THE RECORDS

----

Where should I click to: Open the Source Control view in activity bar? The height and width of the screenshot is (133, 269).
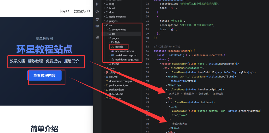pyautogui.click(x=97, y=4)
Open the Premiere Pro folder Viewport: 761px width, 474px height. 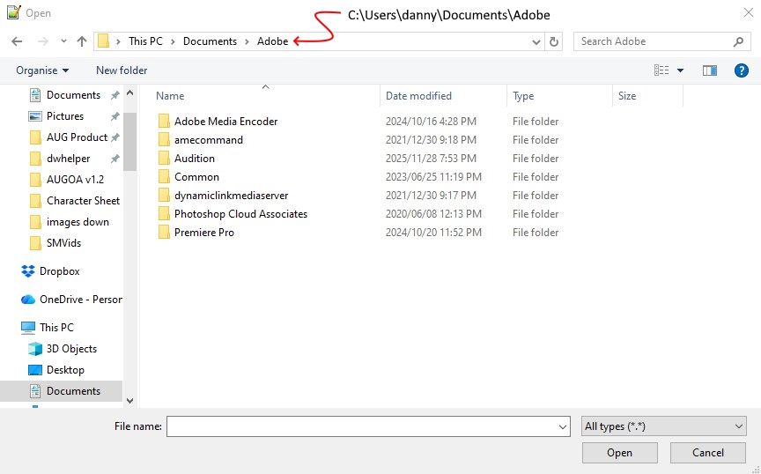203,233
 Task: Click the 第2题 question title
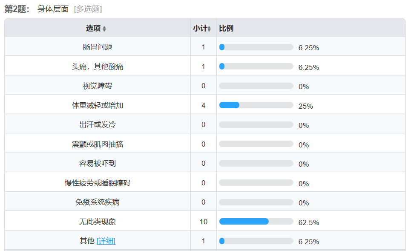pyautogui.click(x=17, y=9)
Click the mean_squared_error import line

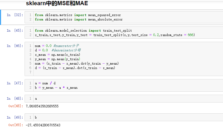[x=78, y=15]
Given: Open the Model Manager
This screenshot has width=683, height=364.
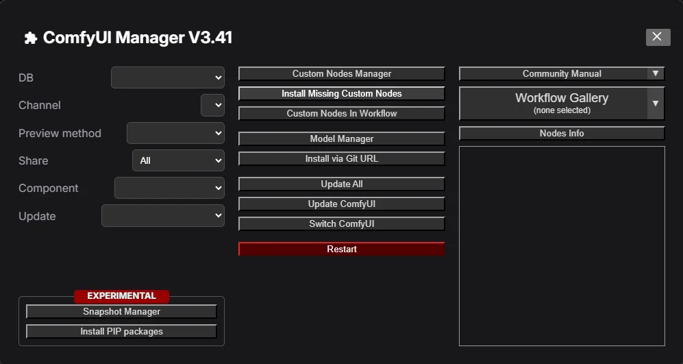Looking at the screenshot, I should [x=341, y=138].
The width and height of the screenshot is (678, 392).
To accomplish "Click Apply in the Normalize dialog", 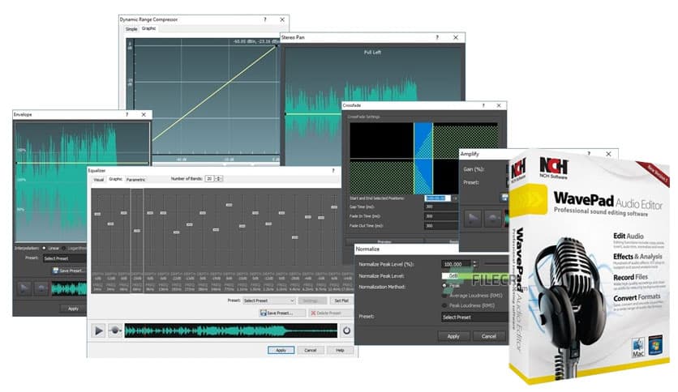I will click(453, 336).
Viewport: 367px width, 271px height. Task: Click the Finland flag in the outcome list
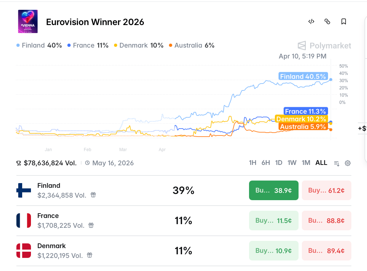(x=24, y=190)
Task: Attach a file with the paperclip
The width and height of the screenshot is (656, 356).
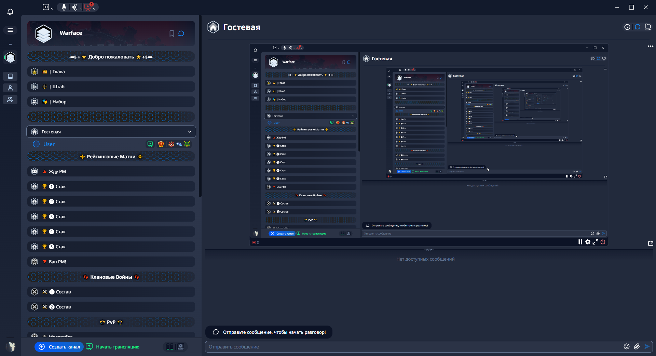Action: (x=637, y=346)
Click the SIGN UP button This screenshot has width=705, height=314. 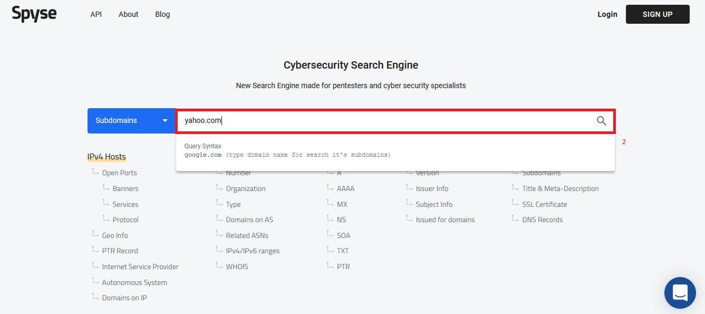(x=658, y=14)
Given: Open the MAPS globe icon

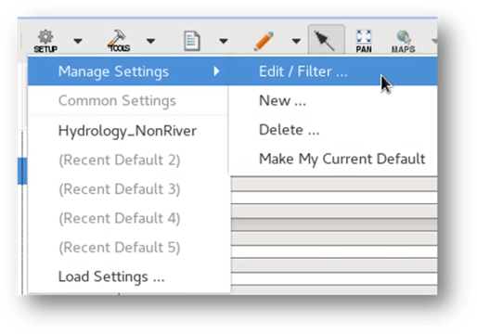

----

EXERCISE DESCRIPTION
The word "Given" appears in some lines of the data. Copy every one of those lines.

SOLUTION TO THIS TASK
Given: Open the Model Manager
Given: Open the MAPS globe icon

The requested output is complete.